ランドリー その他、日常に棲む奇譚集

うみたたん

ランドリー 1

 水曜日


「ランドリー室に行ってきます」

 素直で従順な新米職員の私は、頑張ってますアピールを毎回している。わざわざ言わなくても良いのだがここは恩を売っておきたい。

 残っている三人の職員が、お願いしますとありがとうございますと半々の割合で反応が返ってくる。今日も先輩たちは優しい。


 いや−

 本当のことを言うと先輩たちもランドリー室へ行ってくれたらいいのにと思っている。

 しかし誰も一緒に行ってはくれない。初出勤のときに確か先輩たちは二人でランドリー室に行っていたのを見た気がするのだが。

 でも、そんなことわざわざ聞けない。


 大きく深呼吸をした。濡れた洋服が大量に入っている重たい籠が二つ。両手に持ってふらつきながらも、廊下に出る。

 あぁ、今日もランドリー室が……。

 憂鬱だ。


 いや、憂鬱ではなく、本当のことを言うと怖いのだ。でも怖いと明確に言ってしまうと本当に怖くなってしまうので、あまり考えないようにしている。

 私はいつもそうやって、うやむやな気持ちでグゥンと唸る古いエレベーターに乗る。


 元は五階建ての雑居ビル。内装はリフォームしたらしいが、このエレベーターはリフォームはできずに古いままだ。大きな音を立てて動き出す。そろそろおかしくなり故障しそうだ。

 四階から一階へ-

 夜の八時。「子供サポートセンターすずらん」の一階は誰もいない。

 一階は事務室とお客様が入る面談室や小さいラウンジなどがあって、昼は人で溢れている。

 でも夜になると、一階を使用することは無い。暗闇だ。こんなにも雰囲気は違うものだろうか。この怖さときたら夜の学校と同じくらい不気味なのではなかろうか。

 

 そして一階奥のランドリー室は袋小路。行き止まりなのだ。きっとここに来る仕事だけは、これからも絶対に慣れない。


 ランドリーに行くのは一日おき。月水金が四階女子のフロアが使う。火木土が三階男子フロア。日曜は両方が使う。そうやって分けないと乾燥機がフル回転し、故障してしまうらしい。それにリネンの会社と厨房などが午前中は利用している。

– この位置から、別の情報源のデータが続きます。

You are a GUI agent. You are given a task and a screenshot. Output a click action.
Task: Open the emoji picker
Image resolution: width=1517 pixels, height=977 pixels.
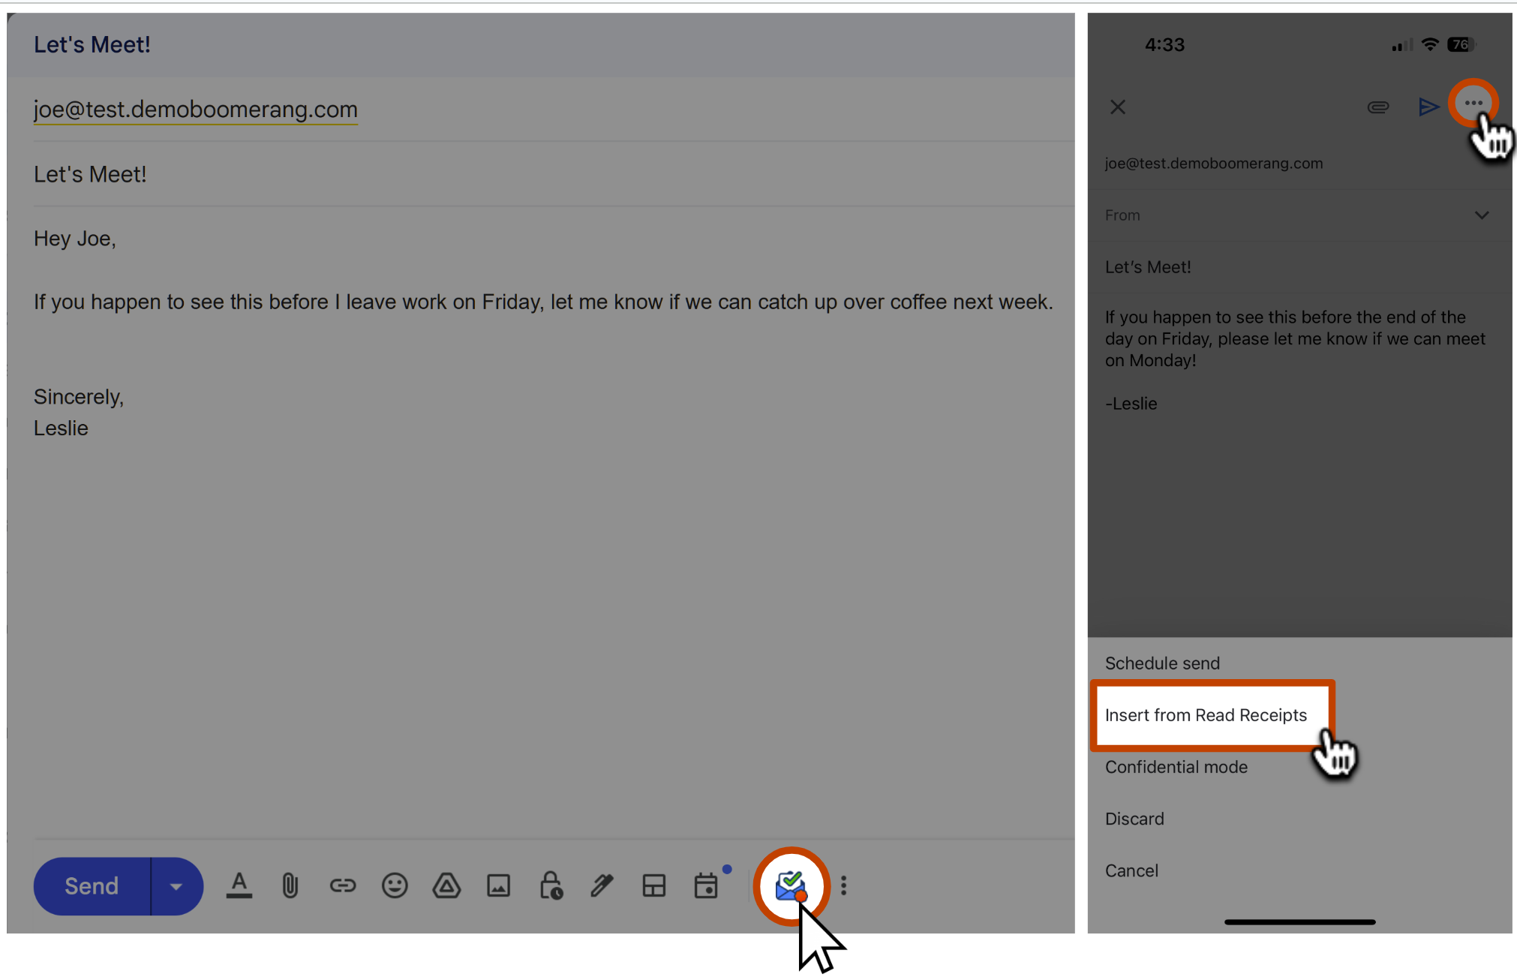[x=394, y=885]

 現に奥の乾燥機は壊れてしまって、動いていない。なので、手前の乾燥機一台を、各フロアで順番に使っている。


 多少の洗濯物は各フロアの洗濯機で回して、その場で干している。なので乾燥機を利用するのは一日おきでも問題はないのだが。


「……さぁてと」

 私は自分を鼓舞して、エレベーターを降りた。真っ暗な長い廊下に一歩踏み出し、壁のスイッチを押す。小さくバチっという音がして電気が付く。

 もし、付いた瞬間になにか……なにかいたらどうしようと毎回思う。想像力豊かなこんな自分を恨めしく思う。

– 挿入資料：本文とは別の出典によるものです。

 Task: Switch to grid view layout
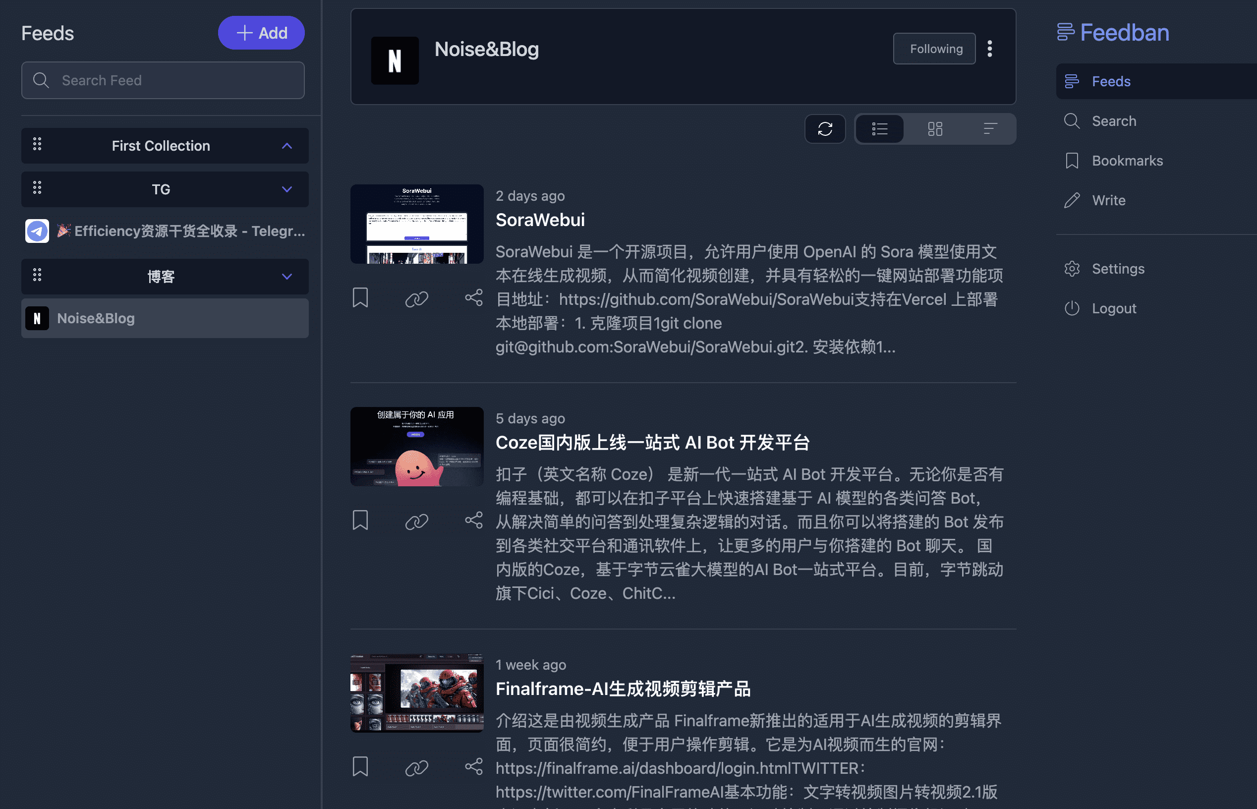point(935,129)
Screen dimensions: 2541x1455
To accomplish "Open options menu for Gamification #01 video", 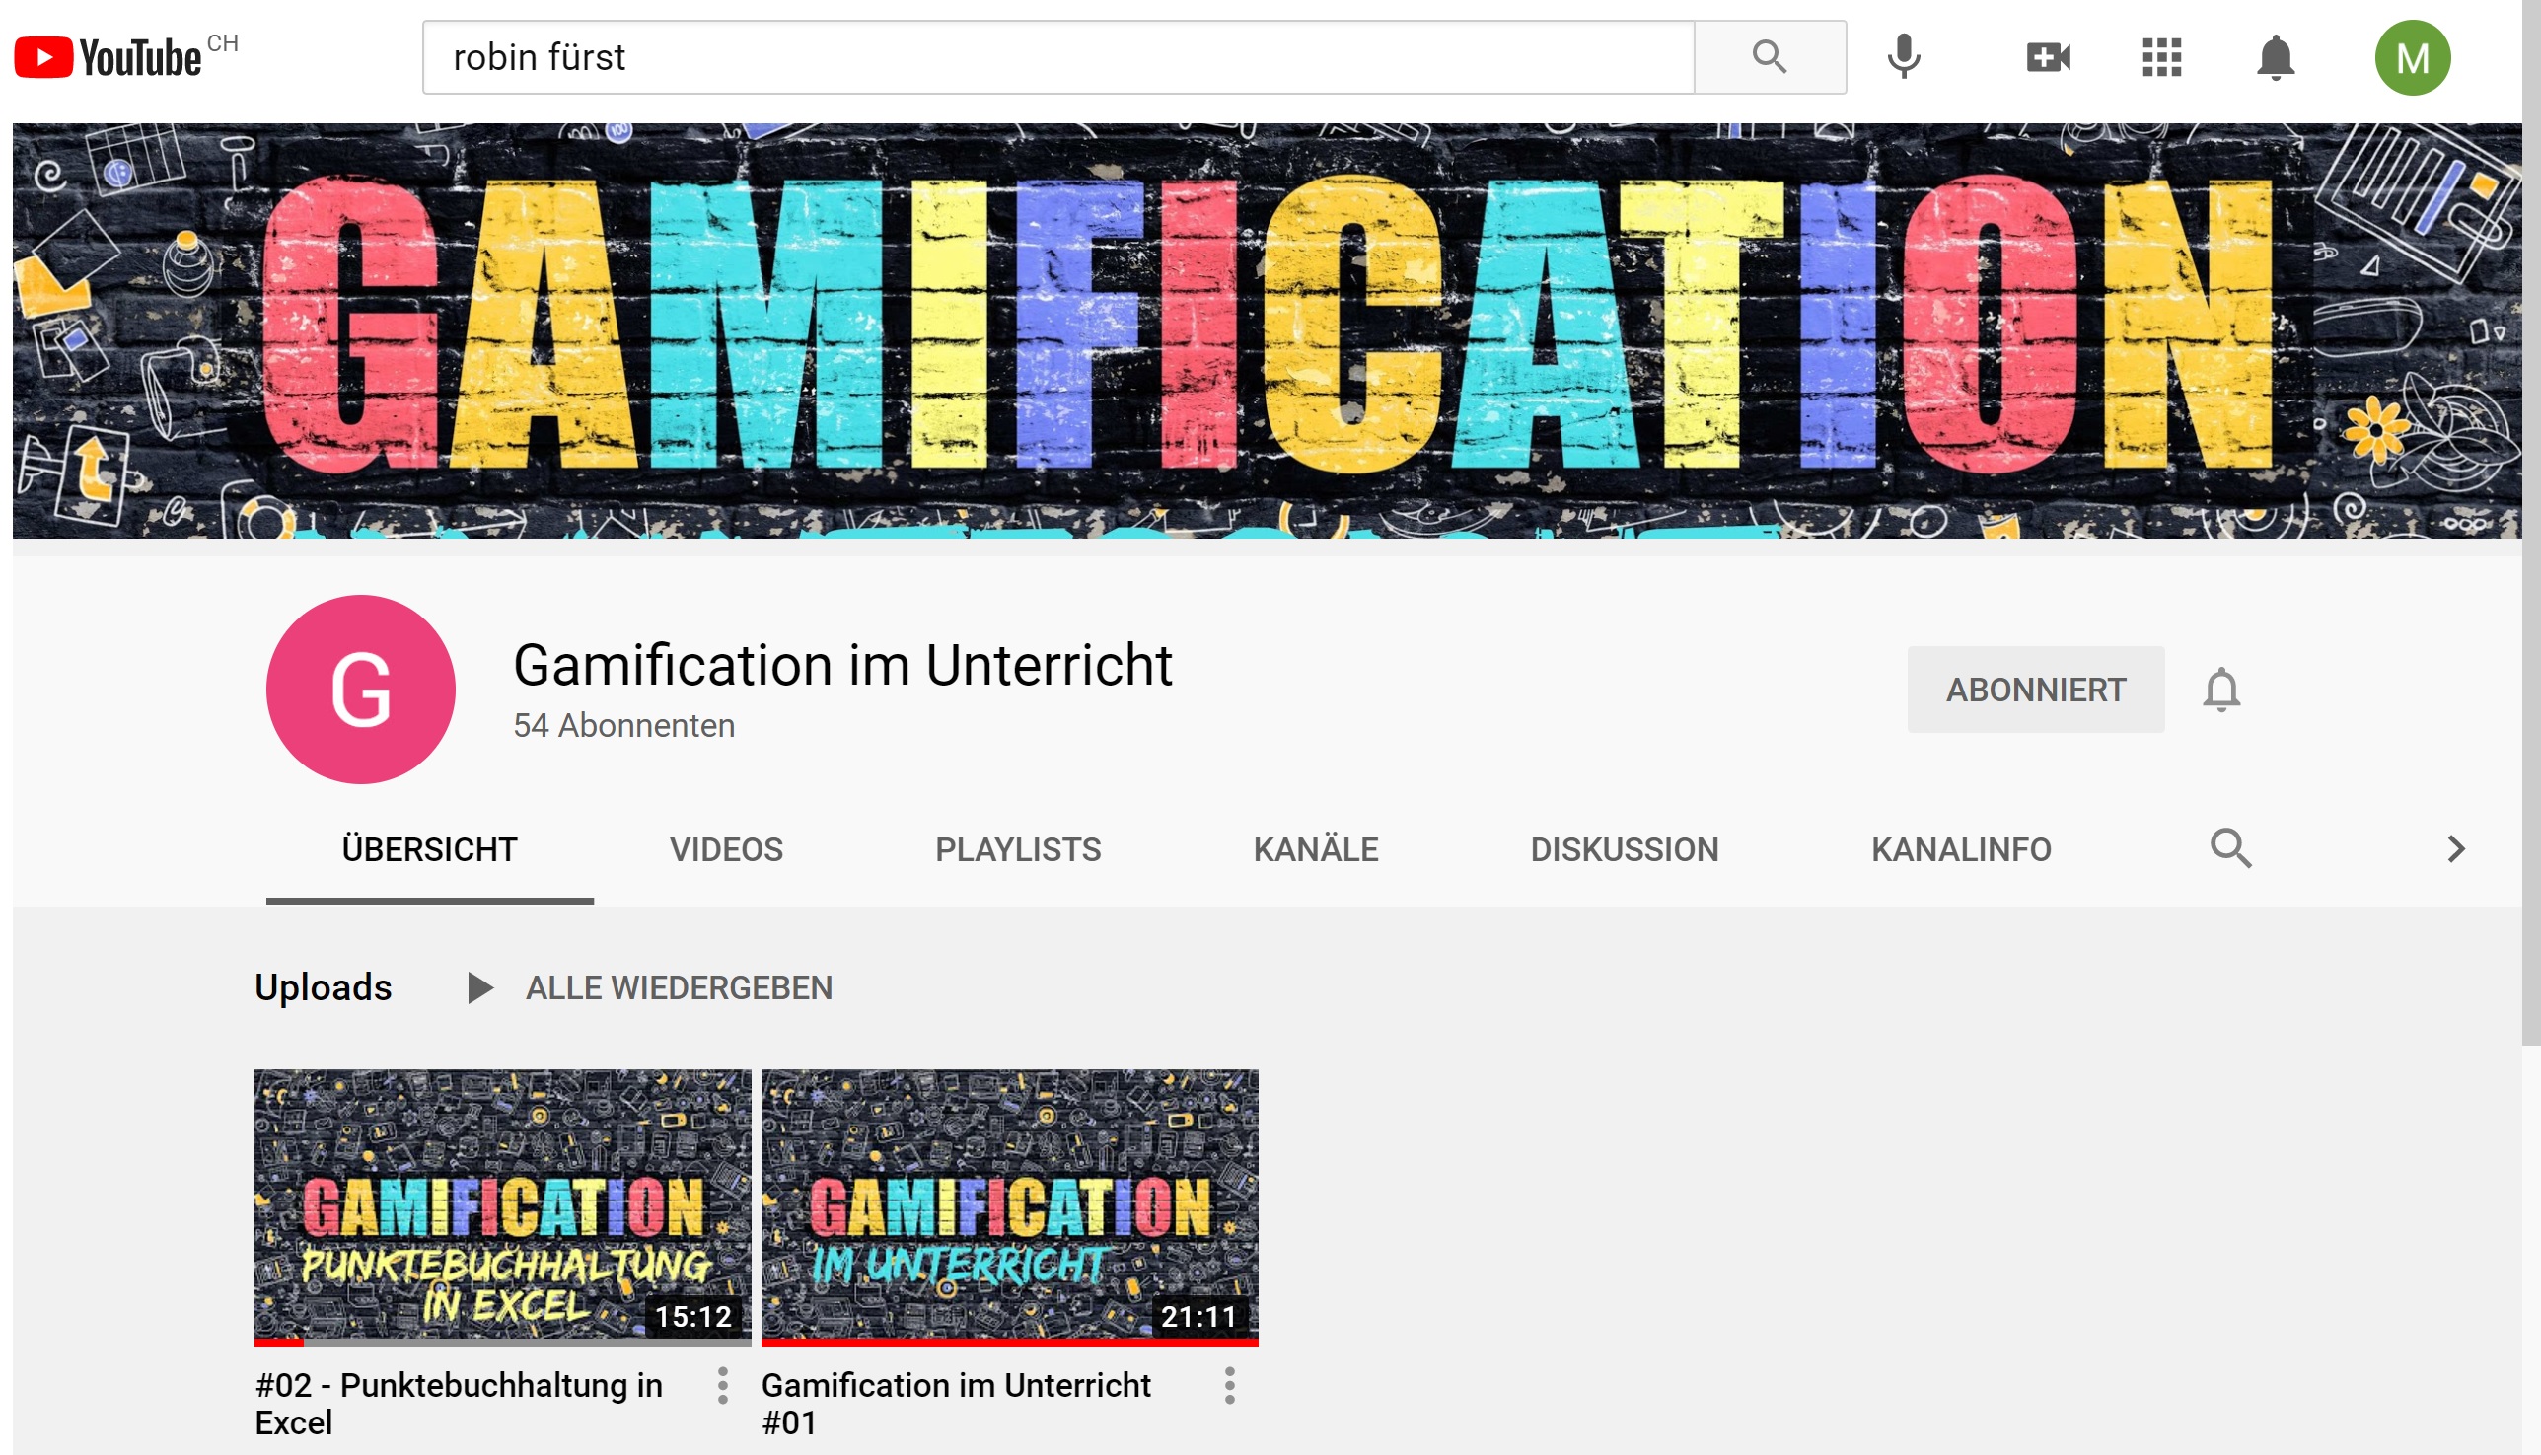I will point(1229,1385).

 先日、不思議なことがあった。ランドリー室で乾いた洗濯物を取り出しているとき、子供の泣き声が急に聞こえたのだ。とても小さい声だったが、ランドリー室から聞こえているように感じた。思わず振り返った。

 もちろん誰もいない。


 そのときは洗濯物を取りに行くのを忘れてしまっていて、夜の十一時くらいだったので、余計に怖かった。

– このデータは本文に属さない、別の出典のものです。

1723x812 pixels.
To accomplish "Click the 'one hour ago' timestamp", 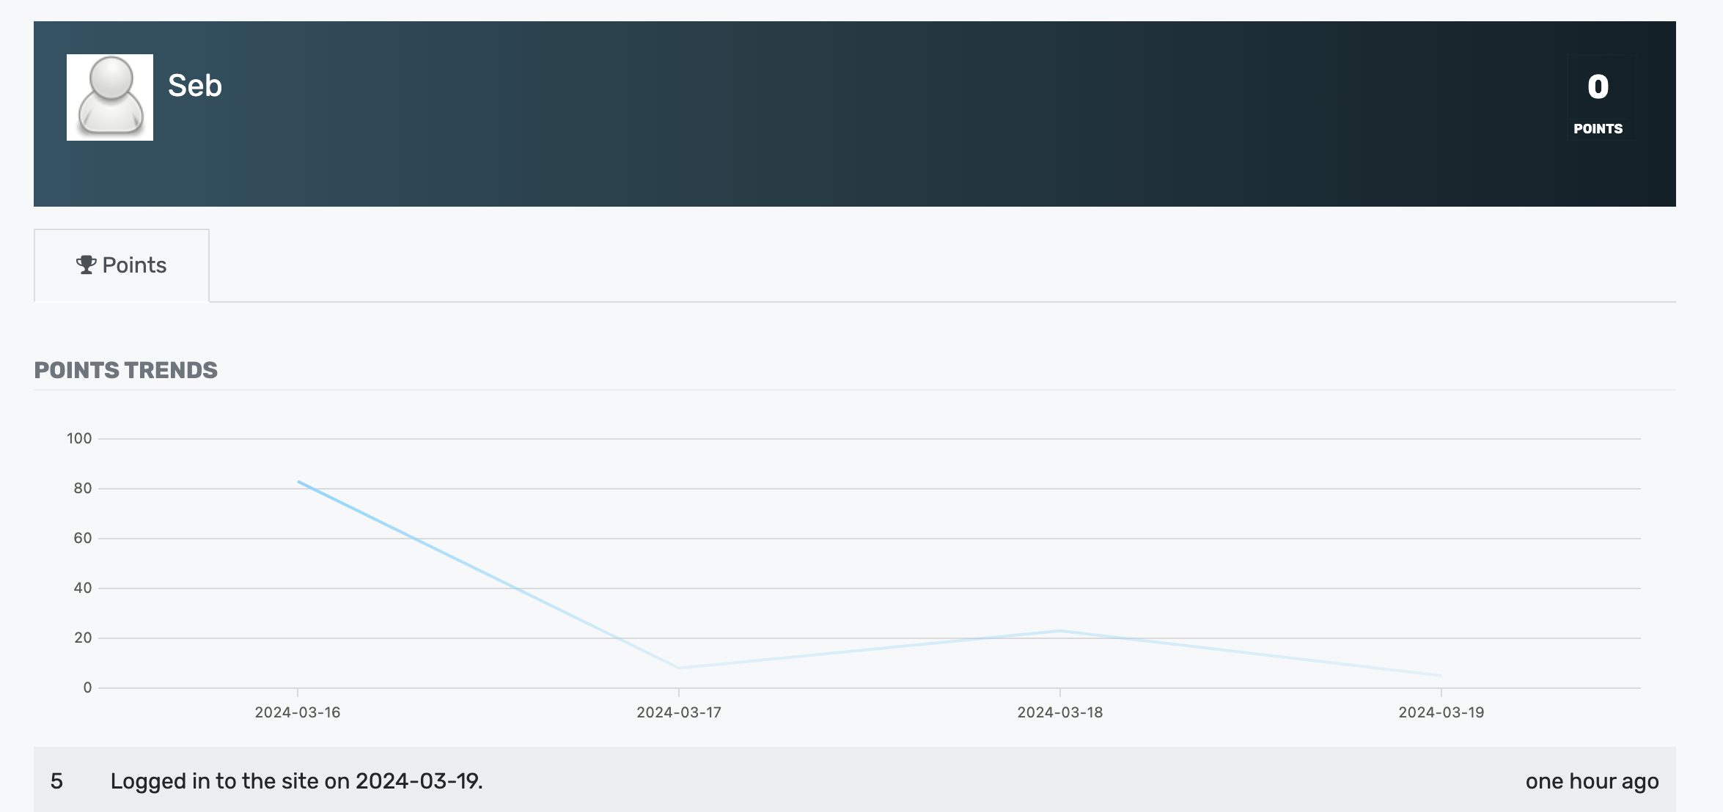I will (x=1592, y=781).
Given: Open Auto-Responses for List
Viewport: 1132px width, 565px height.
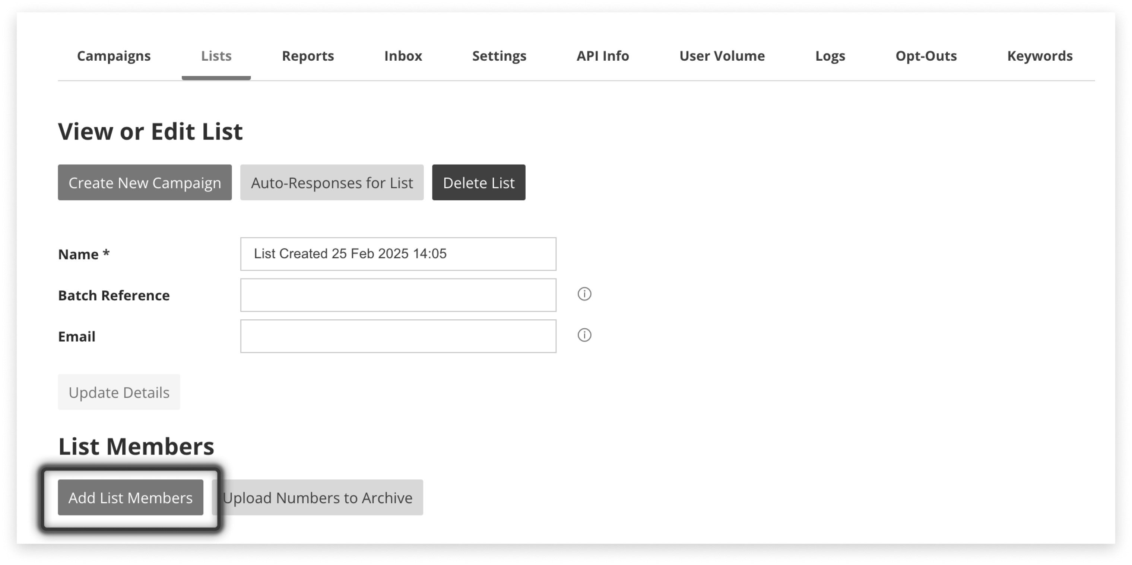Looking at the screenshot, I should pyautogui.click(x=331, y=182).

 泣くのを押し殺しているような声。背後から聞こえた気がして、ヒヤッとした。だが子供の施設だから聞こえるのは当たり前だと思い直した。

 しかし……すぐ上の二階は厨房と倉庫なのだが。


「よく知ってると思うけど、子供の声って響くじゃない? この建物かなり古いし、防音なんて全くないし、三階の男の子たちの声が配管? ダクトを通って一階に聞こえたのかも。それとも外にいた子供の声とか」

先輩方は平然と言ってのける。

「あ、確かに。隣の駐車場からとか」


 フロアで布団にくるまって泣いている子の声によく似ていた。

 子供から離れていると、泣いているのではないかと気になって、雑音の中に子供の声が聞こえるような気がするらしい。

「それって職業病だわ。あるあるだよね」

「あと赤ちゃん育ててるママも、シャワーで髪を洗ってるときに、赤ちゃんが泣いているように聞こえるんだって。慌てて出ると、別に泣いてないの」

 あーなるほど、と私は頷いた。

 確かに四階の女子のフロアにいると、三階の男子たちのなにやら喧嘩しているような声はしょっちゅうくぐもって聞こえてくる。そのせいで耳が麻痺してきているのかもしれない。